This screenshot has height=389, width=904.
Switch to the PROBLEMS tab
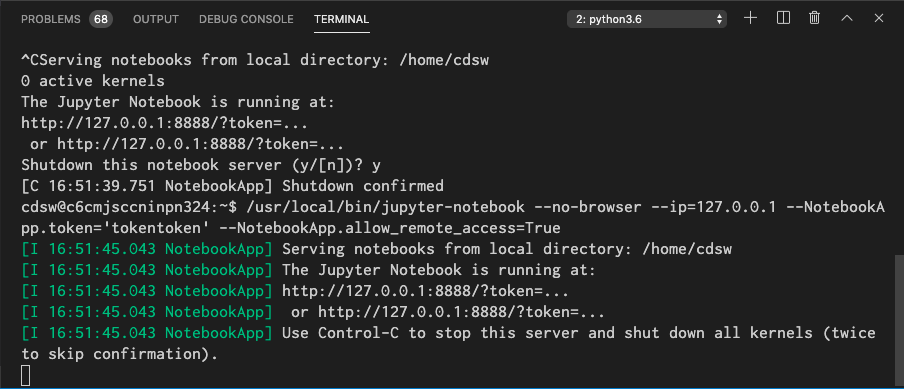coord(51,20)
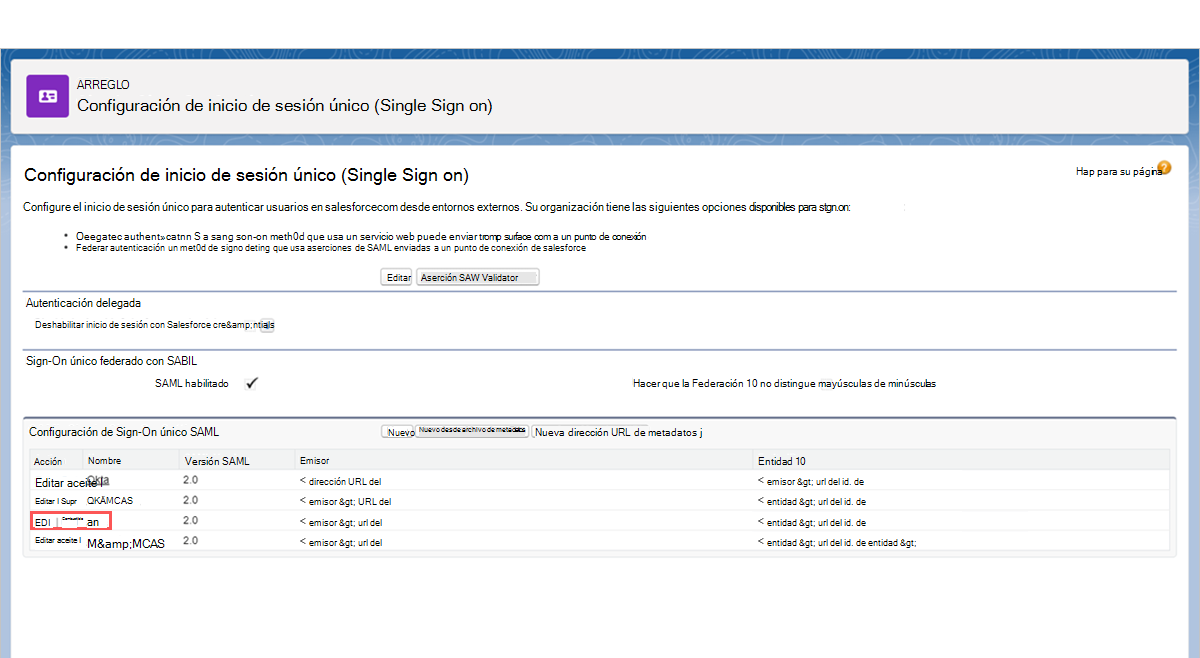Click the ARREGLO app icon in the header

click(x=47, y=97)
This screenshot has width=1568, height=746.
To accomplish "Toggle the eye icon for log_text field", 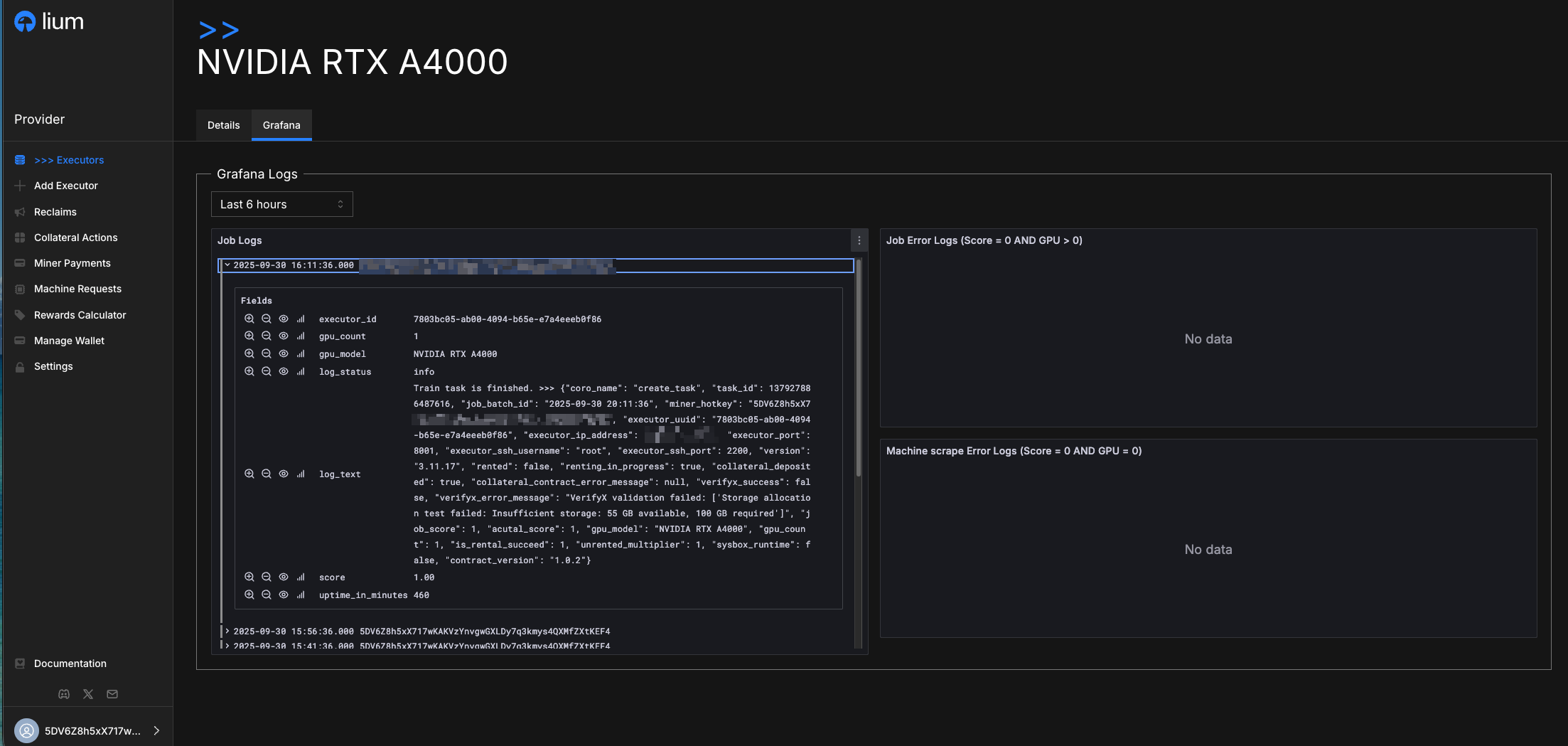I will tap(284, 474).
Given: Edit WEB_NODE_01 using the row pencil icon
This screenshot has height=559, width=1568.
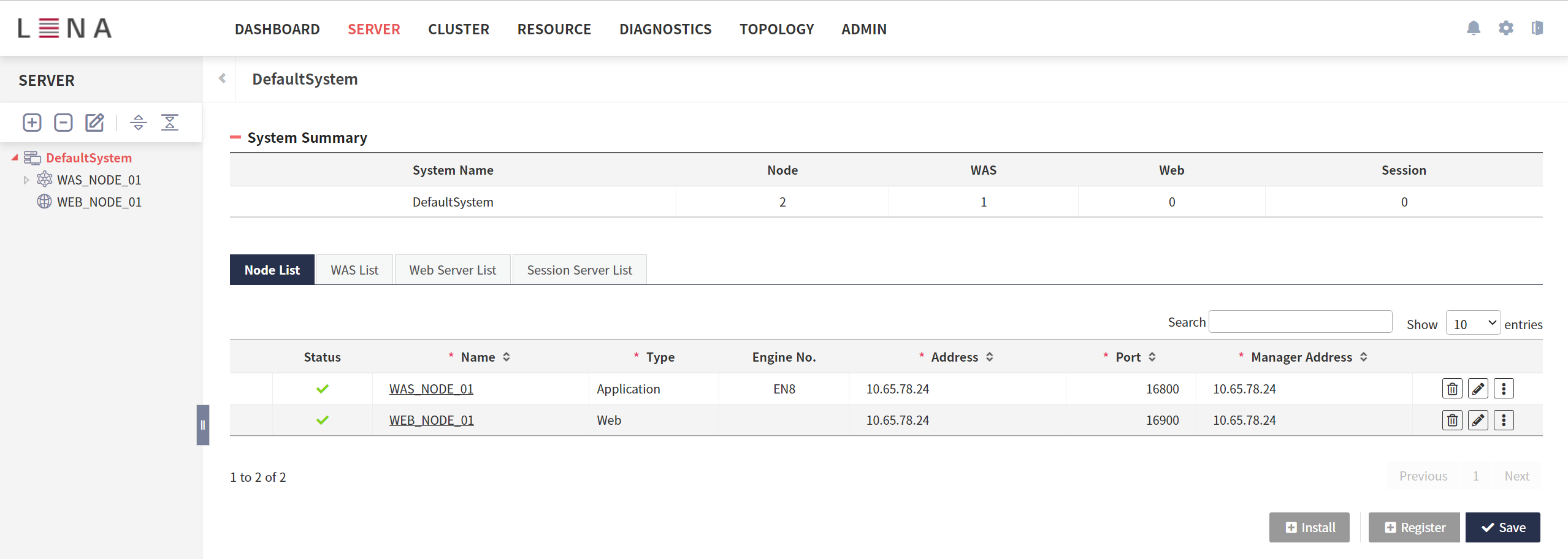Looking at the screenshot, I should [1478, 420].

========================

* DIRECTIVE
Reproduce everything in the listing from the line containing "Given: Edit WEB_NODE_01" down to the end of the listing, word for word, and leave out the pictures.

* FINAL RESULT
Given: Edit WEB_NODE_01 using the row pencil icon
This screenshot has height=559, width=1568.
Looking at the screenshot, I should [1478, 420].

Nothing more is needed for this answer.